*** Block opens ***
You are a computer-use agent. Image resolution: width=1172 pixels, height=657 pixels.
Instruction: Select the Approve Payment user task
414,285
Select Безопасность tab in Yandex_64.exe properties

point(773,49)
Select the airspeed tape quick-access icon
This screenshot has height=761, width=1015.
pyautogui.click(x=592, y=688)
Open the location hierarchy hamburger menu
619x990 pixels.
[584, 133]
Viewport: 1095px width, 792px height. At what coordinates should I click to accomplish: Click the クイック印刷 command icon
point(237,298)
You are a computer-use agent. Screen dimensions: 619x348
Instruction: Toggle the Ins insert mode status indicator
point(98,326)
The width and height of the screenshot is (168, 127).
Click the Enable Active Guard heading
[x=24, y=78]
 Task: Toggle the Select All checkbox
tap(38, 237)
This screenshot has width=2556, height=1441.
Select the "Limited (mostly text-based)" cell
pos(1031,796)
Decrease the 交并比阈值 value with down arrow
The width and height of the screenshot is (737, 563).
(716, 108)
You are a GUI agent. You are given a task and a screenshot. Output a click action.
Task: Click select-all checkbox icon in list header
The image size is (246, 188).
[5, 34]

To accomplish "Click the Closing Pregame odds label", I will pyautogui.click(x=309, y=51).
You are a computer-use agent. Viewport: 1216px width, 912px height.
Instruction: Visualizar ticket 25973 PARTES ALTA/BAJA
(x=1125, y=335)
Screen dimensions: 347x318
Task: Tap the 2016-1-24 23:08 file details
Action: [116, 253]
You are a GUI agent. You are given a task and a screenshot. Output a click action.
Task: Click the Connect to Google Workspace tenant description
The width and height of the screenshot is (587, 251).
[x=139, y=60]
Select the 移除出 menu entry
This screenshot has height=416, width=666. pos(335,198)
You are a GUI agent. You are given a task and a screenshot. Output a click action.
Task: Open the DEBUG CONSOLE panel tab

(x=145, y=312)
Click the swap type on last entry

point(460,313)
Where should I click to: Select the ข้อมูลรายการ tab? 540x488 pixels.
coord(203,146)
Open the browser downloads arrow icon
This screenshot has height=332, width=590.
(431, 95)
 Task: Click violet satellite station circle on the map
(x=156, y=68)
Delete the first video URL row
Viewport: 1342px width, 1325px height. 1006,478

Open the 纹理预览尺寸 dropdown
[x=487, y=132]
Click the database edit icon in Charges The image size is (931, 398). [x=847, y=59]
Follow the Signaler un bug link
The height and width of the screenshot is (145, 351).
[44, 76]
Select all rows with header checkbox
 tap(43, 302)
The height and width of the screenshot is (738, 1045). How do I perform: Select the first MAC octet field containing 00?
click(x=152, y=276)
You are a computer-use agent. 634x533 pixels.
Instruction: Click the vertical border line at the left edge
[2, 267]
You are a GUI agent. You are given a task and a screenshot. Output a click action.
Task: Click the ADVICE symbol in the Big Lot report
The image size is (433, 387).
*** Block closes ***
▶ [WHAT TO DO] Include both ends. Return the line holding "Click the swap type on last entry" and all lines after it in the records above, exactly as written.

▶ [WRITTEN SOLUTION]
Click the swap type on last entry

point(460,313)
Where should I click to: Select the ข้อมูลรายการ tab? 540x488 pixels.
coord(203,146)
Open the browser downloads arrow icon
This screenshot has height=332, width=590.
(431, 95)
 Task: Click violet satellite station circle on the map
(x=156, y=68)
Delete the first video URL row
Viewport: 1342px width, 1325px height. 1006,478

Open the 纹理预览尺寸 dropdown
[x=487, y=132]
Click the database edit icon in Charges The image size is (931, 398). [x=847, y=59]
Follow the Signaler un bug link
The height and width of the screenshot is (145, 351).
[44, 76]
Select all rows with header checkbox
 tap(43, 302)
The height and width of the screenshot is (738, 1045). How do I perform: Select the first MAC octet field containing 00?
click(x=152, y=276)
You are a computer-use agent. 634x533 pixels.
Instruction: Click the vertical border line at the left edge
[2, 267]
You are a GUI agent. You are given a task and a screenshot. Output a click action.
Task: Click the ADVICE symbol in the Big Lot report
The image size is (433, 387).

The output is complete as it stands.